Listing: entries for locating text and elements
## start
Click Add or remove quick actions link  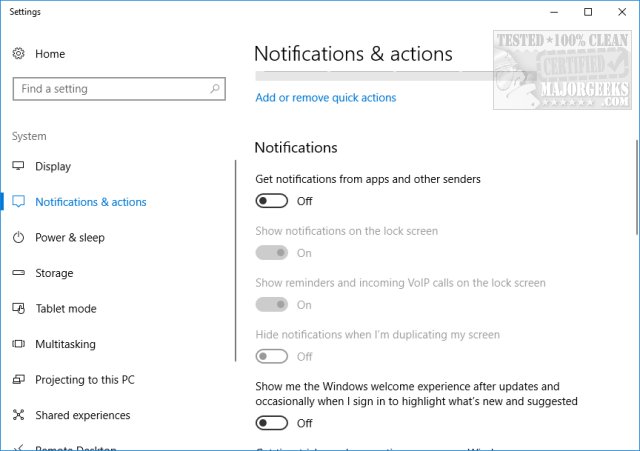click(x=326, y=98)
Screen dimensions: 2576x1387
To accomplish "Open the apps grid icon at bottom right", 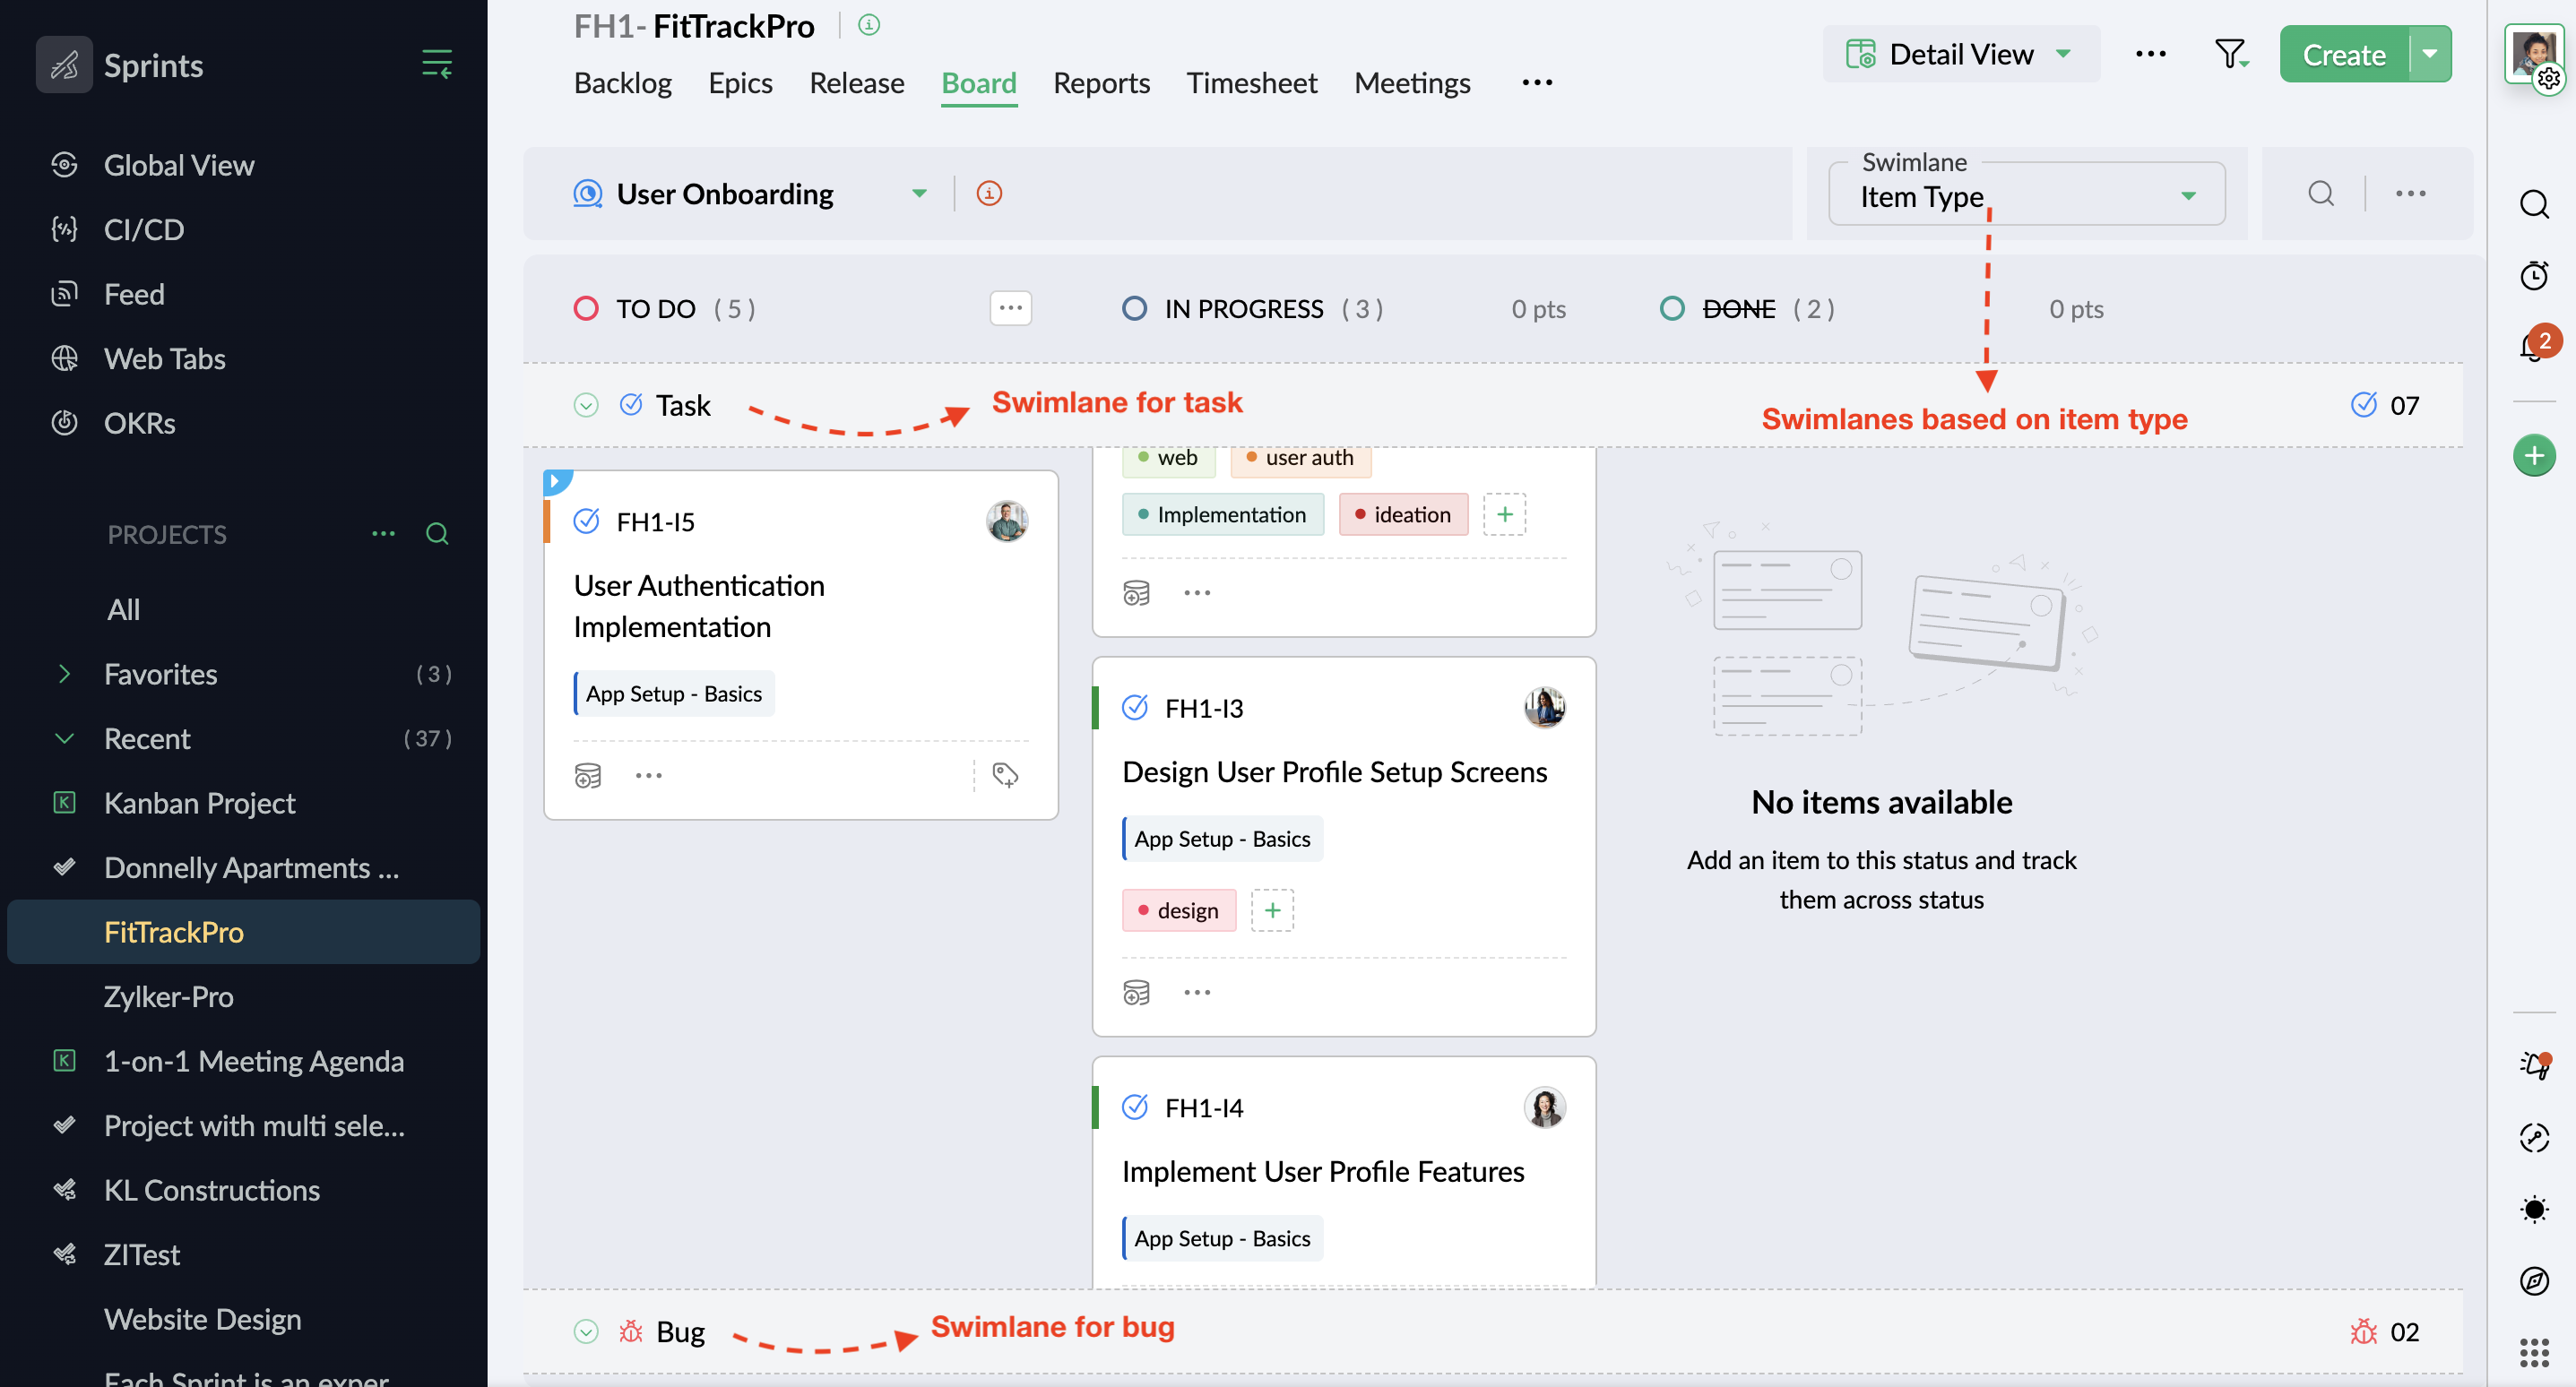I will (x=2533, y=1352).
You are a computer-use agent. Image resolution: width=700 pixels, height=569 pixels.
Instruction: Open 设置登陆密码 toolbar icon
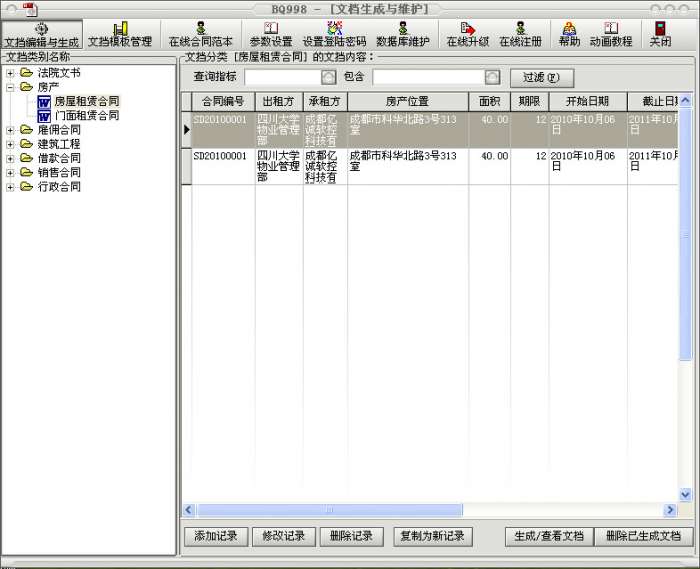pos(334,35)
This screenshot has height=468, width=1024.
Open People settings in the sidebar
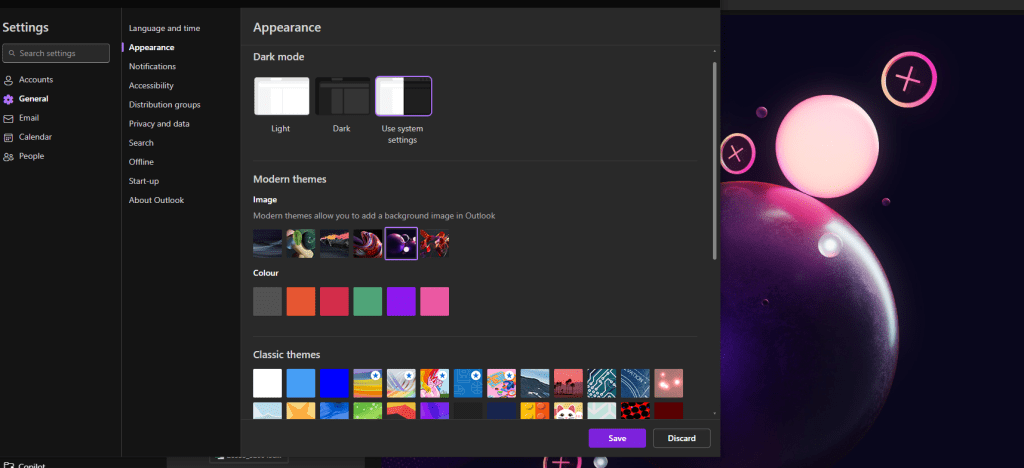point(31,156)
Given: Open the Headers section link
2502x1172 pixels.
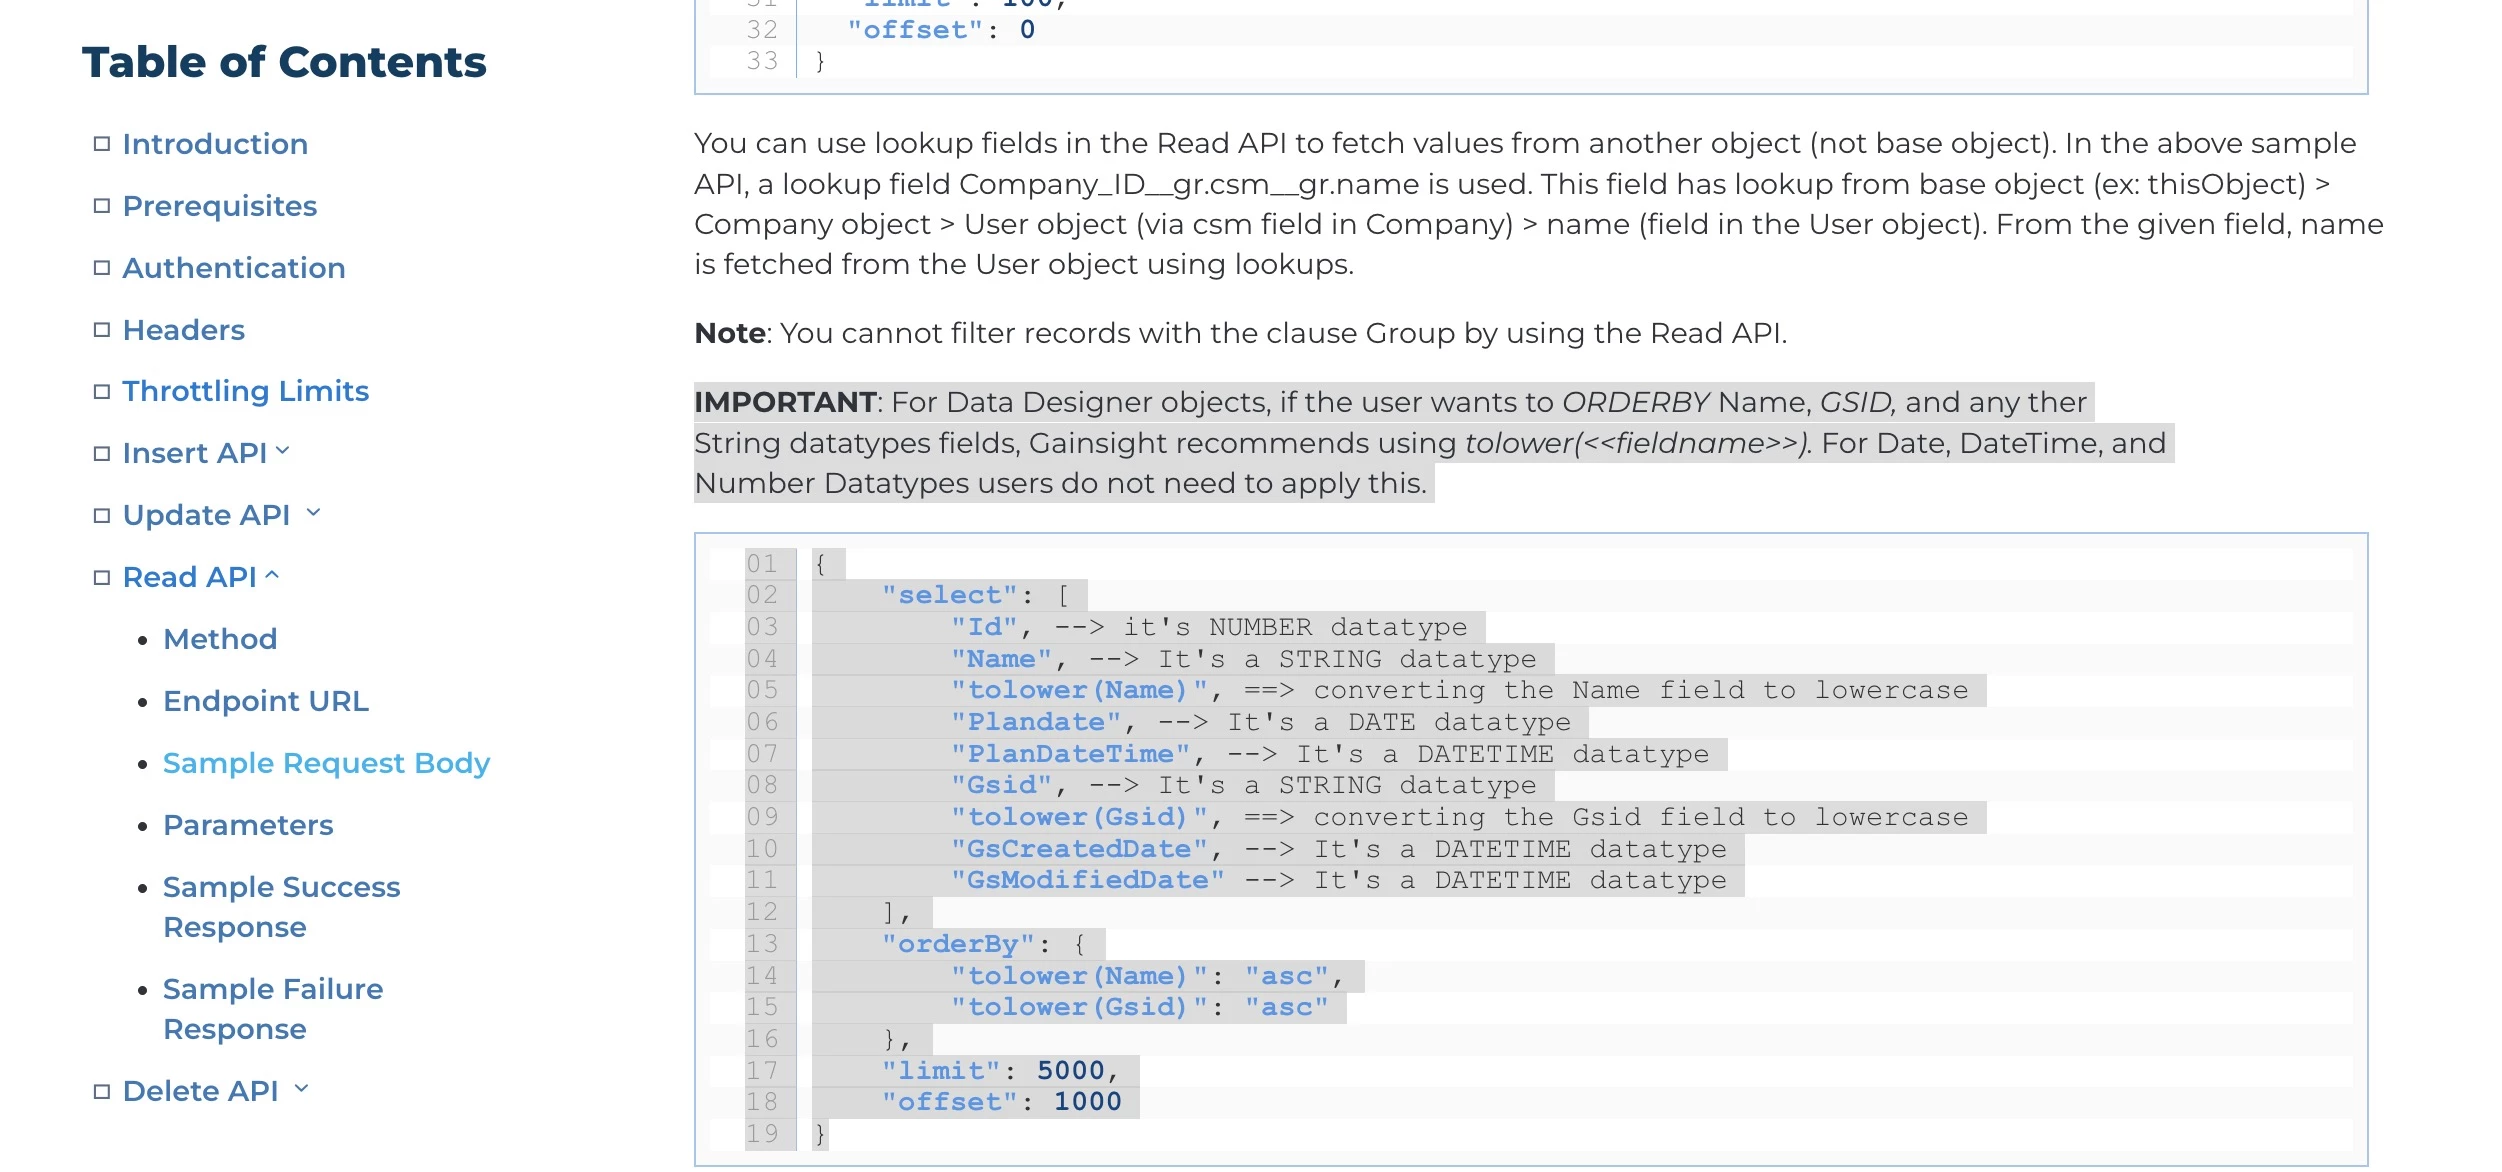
## end
▶ **WRITTEN PROBLEM**
Write out the listing exactly, from the line containing "This screenshot has height=468, width=1024." down through the end of the listing. Leave the pictures out of your copy.

▶ **COMPLETED TASK**
This screenshot has height=468, width=1024.
Open People settings in the sidebar
point(31,156)
Given: Open the Headers section link
2502x1172 pixels.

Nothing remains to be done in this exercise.